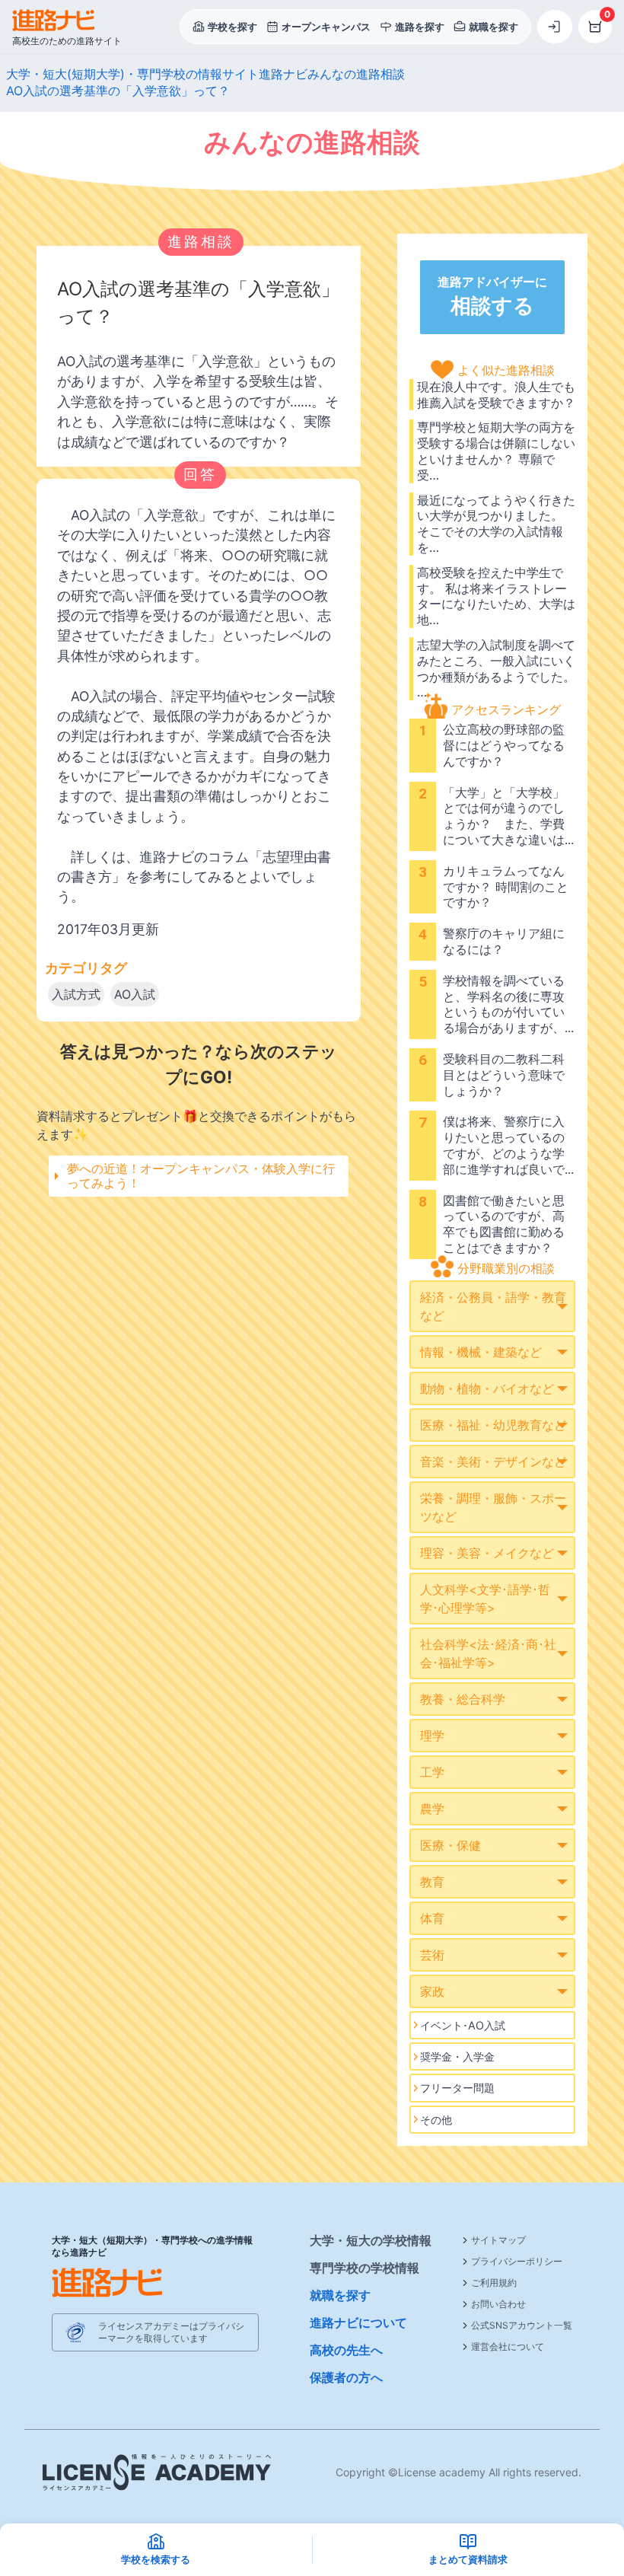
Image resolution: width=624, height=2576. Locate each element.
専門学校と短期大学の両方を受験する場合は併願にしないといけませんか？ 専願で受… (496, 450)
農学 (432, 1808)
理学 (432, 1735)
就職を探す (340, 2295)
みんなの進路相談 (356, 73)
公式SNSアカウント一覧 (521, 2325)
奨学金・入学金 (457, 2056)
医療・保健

> _How to complete this task_: Would you return all of the data above word for word, omitting every picture?

> _Final answer_:
Image resolution: width=624, height=2576. Locate each element.
専門学校と短期大学の両方を受験する場合は併願にしないといけませんか？ 専願で受… (496, 450)
農学 (432, 1808)
理学 (432, 1735)
就職を探す (340, 2295)
みんなの進路相談 (356, 73)
公式SNSアカウント一覧 (521, 2325)
奨学金・入学金 (457, 2056)
医療・保健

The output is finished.